Alexei Navalny, Russia's most prominent opposition leader, who served as an independent director of Aeroflot in 2012, accused the government this week of concealing the technical problems that plagued the prestigious Superjet project and strong-arming Aeroflot into buying the aircraft.

Demanding a halt to Superjet flights until investigators found an explanation for Sunday’s accident, Mr Navalny challenged Mr Putin to vouch for the aircraft’s safety.

Political capital

“If the authorities refuse to ground the Superjet, Putin should announce that ‘Superjet is my baby, the achievement of my rule, I believe in it and therefore I and [Russian prime minister Dmitry] Medvedev will only fly by Superjet from this day on,” he wrote on the Echo Moskvy radio website.

Other Kremlin critics warned that the Russian government had invested too much money and political capital in the Superjet-100 to back away from the project. "State owned Sukhoi made the plane on government orders.

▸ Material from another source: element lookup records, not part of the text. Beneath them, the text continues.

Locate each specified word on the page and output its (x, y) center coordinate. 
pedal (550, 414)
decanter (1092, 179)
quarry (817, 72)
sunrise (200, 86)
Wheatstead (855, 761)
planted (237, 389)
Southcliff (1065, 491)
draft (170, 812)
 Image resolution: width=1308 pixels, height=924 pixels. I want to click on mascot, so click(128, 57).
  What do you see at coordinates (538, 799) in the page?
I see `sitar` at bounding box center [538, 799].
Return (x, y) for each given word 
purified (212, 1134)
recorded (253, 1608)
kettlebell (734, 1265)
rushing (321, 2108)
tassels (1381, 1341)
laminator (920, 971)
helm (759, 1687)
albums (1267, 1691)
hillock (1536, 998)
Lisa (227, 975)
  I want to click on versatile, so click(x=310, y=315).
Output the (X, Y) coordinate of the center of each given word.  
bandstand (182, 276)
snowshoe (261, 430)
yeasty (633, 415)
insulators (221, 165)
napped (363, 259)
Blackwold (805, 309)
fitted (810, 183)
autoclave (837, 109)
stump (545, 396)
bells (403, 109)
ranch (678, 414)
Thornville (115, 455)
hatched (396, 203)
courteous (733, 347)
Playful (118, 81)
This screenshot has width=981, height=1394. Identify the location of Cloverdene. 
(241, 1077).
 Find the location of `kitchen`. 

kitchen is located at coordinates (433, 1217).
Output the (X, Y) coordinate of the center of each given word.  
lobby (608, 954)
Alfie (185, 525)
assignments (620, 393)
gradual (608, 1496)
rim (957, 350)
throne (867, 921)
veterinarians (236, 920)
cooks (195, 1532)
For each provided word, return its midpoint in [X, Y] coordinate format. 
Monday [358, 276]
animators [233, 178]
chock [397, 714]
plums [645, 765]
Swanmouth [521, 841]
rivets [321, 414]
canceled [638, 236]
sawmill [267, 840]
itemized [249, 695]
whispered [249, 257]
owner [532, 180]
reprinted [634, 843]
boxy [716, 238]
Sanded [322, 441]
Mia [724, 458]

State Aeroflot bought the plane on government orders," said Dmitry Gudkov, a Russian opposition politician. "A crow doesn't peck out the eye of another crow."

Yamal Airlines, a Siberia-based passenger airline, ditched plans this week to purchase 10 Superjet 100s, saying the costs of servicing the aircraft were too high. Dublin-based City Jet, the only European airline to have invested in the Superjet, suspended use of the Russian-made aircraft early this year after encountering a string of technical problems.